_ページ抜粋_:
• • • •

その言葉を聞いた瞬間、眠気も胸のむかつきも消えた。
なぜなら、「町があった」とT君が言った場所にはなにもなかったからだ。ただただ平地が広がっている。
車を停めて、かつて町があったという地域をぶらぶらと歩いた。遠くから見ればそこはただの平地だったが、近づけば、確かにそこが町だったことが認識できる。
津波にも流されることのなかった家々の基礎がずらりと並んでいるのだ。



何百棟、いや、千棟を超える家がこの辺りにはあったに違いない。
そのすべてが基礎だけを残してすべて流されてしまった。
茫漠たる光景に言葉がない。胸が締めつけられる。
しかも、その景色はどこまでもどこまでも、果てることなく続いているのだ。
北は岩手県から南は福島まで、いや、茨城や千葉を入れると、数百キロの範囲でこんな光景が広がっている。

• • • •

_課題_:
ページ抜粋の「その言葉を聞いた瞬間、眠気も胸のむかつきも消えた。」から「そのすべてが基礎だけを残してすべて流されてしまった。」まで（両端を含む）を、「基礎」をすべて「土台」に改めたうえで書き出してください。

_提供資料_:
• • • •

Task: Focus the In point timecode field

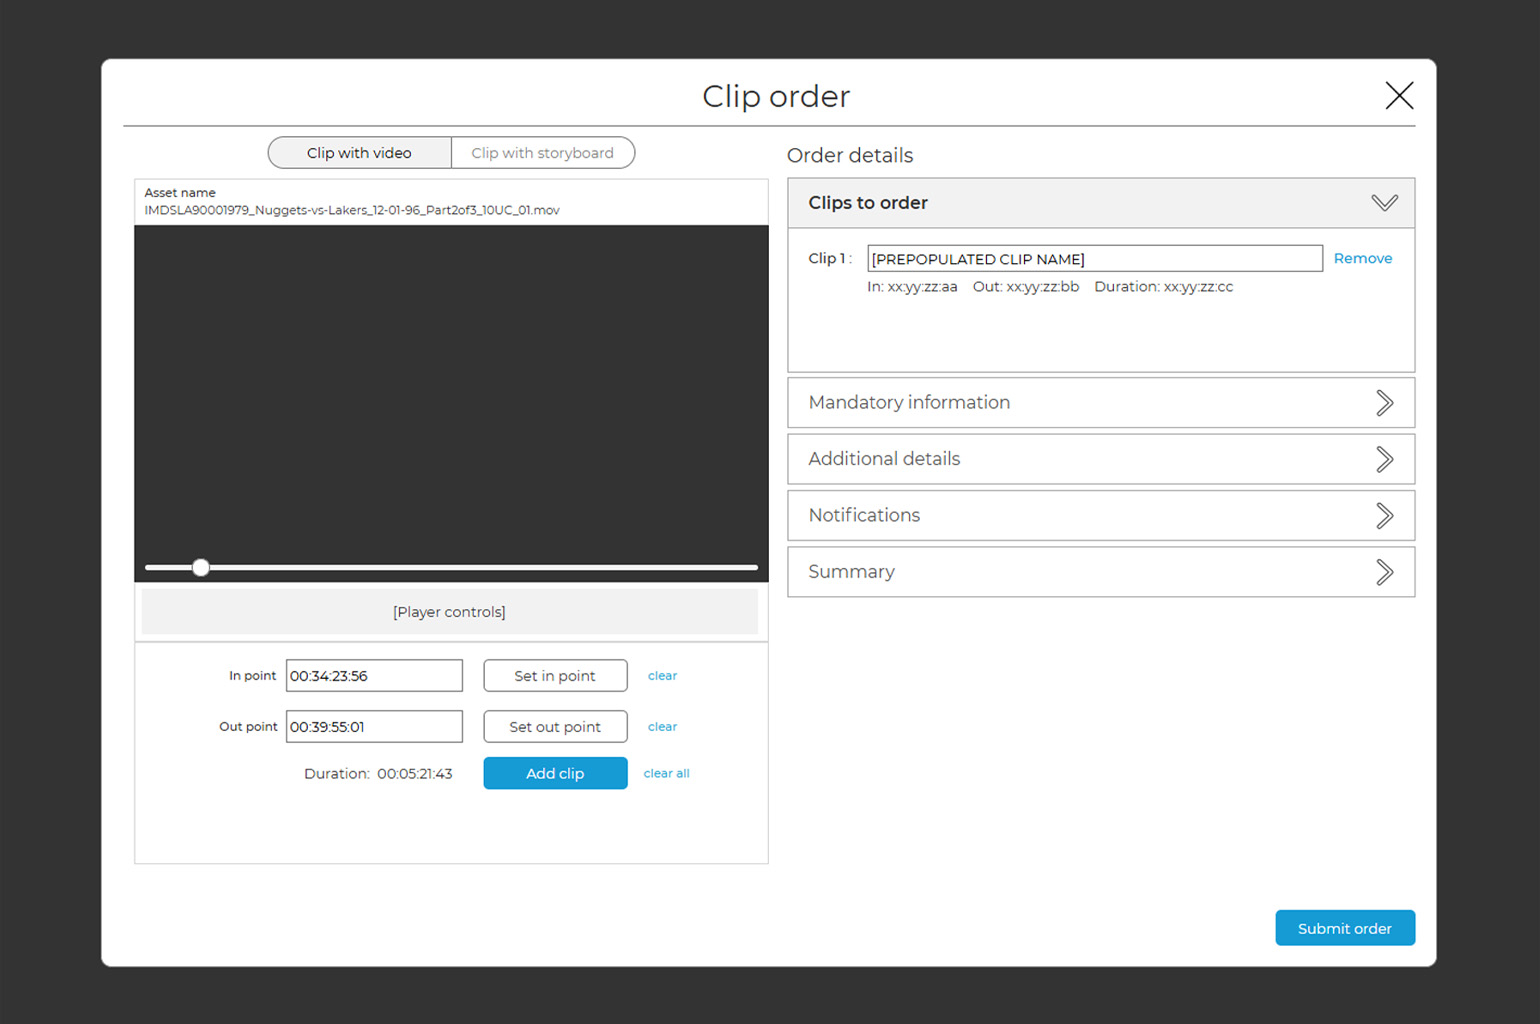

• • • •

_回答_:
その言葉を聞いた瞬間、眠気も胸のむかつきも消えた。
なぜなら、「町があった」とT君が言った場所にはなにもなかったからだ。ただただ平地が広がっている。
車を停めて、かつて町があったという地域をぶらぶらと歩いた。遠くから見ればそこはただの平地だったが、近づけば、確かにそこが町だったことが認識できる。
津波にも流されることのなかった家々の土台がずらりと並んでいるのだ。



何百棟、いや、千棟を超える家がこの辺りにはあったに違いない。
そのすべてが土台だけを残してすべて流されてしまった。